### TRECHO FORNECIDO

Associo-me parcialmente à apreciação do nobre
Pinpin envolvendo a já polêmica novela global, sobre pano de fundo do Exército e
da Cavalaria. Acrescentaria que o sereno, oportuno e esclarecedor discurso do Sr
B. do Milênio alinha-se na melhor tradição de alteregos dinásticos Bac, da
qual a extração São Jorge derrapou nas carrapetas de modo nunca dantes
registrado na história do egrégio Esquadrão. Atribuo o deslize a certos
mecanismos ocultos da natureza humana, diabinhos adormecidos vez ou outra
despertos, a nos infligir o exotismo de comportamentos alheados de nossas
personalidades e daquilo que na verdade somos.

######

◆ O QUE SE PEDE: Reproduza na íntegra o trecho fornecido acima, sem nenhuma alteração de palavras, pontuação ou quebras de linha.

### DADOS REGISTRADOS

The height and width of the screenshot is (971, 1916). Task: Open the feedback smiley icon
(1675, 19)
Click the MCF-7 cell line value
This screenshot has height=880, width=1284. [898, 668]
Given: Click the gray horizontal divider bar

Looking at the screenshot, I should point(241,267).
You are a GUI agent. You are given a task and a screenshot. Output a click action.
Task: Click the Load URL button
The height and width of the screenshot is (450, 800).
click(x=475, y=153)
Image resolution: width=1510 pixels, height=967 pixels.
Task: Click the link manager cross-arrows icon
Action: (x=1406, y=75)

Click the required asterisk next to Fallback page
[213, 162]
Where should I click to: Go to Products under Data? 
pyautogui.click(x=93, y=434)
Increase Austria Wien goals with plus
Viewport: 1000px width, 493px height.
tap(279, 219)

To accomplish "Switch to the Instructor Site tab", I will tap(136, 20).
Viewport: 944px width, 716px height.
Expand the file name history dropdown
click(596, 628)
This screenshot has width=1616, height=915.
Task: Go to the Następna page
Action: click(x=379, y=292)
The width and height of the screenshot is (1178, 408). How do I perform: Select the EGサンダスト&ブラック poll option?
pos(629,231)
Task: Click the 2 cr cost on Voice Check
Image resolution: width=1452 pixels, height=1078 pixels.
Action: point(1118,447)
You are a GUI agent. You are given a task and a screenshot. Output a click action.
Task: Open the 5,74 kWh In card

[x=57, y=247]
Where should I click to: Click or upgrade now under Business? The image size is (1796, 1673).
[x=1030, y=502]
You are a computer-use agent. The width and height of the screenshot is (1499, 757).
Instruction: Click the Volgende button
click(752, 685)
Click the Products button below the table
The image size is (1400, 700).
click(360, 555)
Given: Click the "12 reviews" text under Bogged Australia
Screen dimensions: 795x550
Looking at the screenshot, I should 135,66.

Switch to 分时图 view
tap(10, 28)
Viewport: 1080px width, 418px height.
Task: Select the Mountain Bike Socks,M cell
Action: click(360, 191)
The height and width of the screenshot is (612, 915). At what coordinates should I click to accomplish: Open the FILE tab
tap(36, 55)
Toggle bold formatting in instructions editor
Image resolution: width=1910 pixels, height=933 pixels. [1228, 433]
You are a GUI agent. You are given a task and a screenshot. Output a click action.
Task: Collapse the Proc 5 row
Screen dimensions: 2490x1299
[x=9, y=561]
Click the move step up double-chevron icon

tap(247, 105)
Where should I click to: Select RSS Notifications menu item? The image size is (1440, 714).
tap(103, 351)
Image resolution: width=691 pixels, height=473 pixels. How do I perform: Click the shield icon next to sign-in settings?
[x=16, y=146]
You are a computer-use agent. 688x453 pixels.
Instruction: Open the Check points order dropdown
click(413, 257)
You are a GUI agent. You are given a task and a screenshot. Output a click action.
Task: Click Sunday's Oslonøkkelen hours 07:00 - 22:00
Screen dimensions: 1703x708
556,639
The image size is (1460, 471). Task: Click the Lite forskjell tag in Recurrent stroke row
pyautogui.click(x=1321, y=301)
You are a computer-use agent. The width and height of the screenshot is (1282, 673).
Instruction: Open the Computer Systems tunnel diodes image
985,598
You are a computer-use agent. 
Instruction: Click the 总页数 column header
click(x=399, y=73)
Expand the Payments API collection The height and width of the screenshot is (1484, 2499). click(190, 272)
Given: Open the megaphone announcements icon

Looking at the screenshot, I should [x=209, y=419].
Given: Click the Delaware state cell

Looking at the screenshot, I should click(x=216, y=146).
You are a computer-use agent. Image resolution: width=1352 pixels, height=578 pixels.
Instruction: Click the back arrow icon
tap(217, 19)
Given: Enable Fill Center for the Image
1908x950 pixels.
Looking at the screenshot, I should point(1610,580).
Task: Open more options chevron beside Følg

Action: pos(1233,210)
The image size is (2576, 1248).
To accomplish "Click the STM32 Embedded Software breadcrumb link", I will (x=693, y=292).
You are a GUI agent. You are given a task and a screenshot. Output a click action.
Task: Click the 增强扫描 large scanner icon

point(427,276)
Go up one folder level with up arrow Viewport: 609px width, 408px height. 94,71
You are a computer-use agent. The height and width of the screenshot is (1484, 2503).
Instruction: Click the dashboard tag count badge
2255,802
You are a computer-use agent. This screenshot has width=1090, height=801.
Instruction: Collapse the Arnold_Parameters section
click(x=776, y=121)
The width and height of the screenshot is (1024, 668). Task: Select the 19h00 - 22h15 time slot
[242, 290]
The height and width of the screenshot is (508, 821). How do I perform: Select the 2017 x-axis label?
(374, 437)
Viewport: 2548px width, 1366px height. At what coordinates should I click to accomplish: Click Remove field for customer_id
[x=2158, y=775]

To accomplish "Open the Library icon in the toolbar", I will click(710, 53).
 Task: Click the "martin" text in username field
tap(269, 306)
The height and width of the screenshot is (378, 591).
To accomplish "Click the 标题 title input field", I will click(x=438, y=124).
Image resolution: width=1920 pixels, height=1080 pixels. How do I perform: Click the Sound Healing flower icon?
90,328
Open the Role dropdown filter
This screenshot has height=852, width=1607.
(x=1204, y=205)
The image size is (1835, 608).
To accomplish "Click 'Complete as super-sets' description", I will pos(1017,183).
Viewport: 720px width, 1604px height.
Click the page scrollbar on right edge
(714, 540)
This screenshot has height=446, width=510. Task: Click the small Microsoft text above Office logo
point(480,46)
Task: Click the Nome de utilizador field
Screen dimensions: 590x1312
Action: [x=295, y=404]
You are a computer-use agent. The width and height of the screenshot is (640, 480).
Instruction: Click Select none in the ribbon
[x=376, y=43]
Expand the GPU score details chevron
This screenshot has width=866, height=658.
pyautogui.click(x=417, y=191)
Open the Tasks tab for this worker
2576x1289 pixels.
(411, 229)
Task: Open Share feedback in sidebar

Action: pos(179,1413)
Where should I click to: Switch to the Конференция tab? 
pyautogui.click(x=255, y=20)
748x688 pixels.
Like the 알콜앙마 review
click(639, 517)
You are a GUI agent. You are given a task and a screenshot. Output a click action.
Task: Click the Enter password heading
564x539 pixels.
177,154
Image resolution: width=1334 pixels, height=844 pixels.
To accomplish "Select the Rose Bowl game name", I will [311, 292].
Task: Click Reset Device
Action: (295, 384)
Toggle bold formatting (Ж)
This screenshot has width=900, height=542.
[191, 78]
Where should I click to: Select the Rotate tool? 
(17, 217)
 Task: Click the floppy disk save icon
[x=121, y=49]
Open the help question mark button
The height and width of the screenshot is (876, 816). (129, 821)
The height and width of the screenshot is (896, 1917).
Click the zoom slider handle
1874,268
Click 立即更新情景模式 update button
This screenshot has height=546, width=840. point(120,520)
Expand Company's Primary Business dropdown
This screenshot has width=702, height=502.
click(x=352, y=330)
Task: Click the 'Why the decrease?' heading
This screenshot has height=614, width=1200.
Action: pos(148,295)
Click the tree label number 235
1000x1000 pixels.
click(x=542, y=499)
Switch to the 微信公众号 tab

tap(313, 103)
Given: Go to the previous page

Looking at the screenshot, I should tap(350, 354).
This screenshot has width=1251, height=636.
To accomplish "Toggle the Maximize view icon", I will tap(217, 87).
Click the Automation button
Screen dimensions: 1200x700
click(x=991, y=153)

######

◆ RESPOSTA DO EXERCÍCIO:
Associo-me parcialmente à apreciação do nobre
Pinpin envolvendo a já polêmica novela global, sobre pano de fundo do Exército e
da Cavalaria. Acrescentaria que o sereno, oportuno e esclarecedor discurso do Sr
B. do Milênio alinha-se na melhor tradição de alteregos dinásticos Bac, da
qual a extração São Jorge derrapou nas carrapetas de modo nunca dantes
registrado na história do egrégio Esquadrão. Atribuo o deslize a certos
mecanismos ocultos da natureza humana, diabinhos adormecidos vez ou outra
despertos, a nos infligir o exotismo de comportamentos alheados de nossas
personalidades e daquilo que na verdade somos.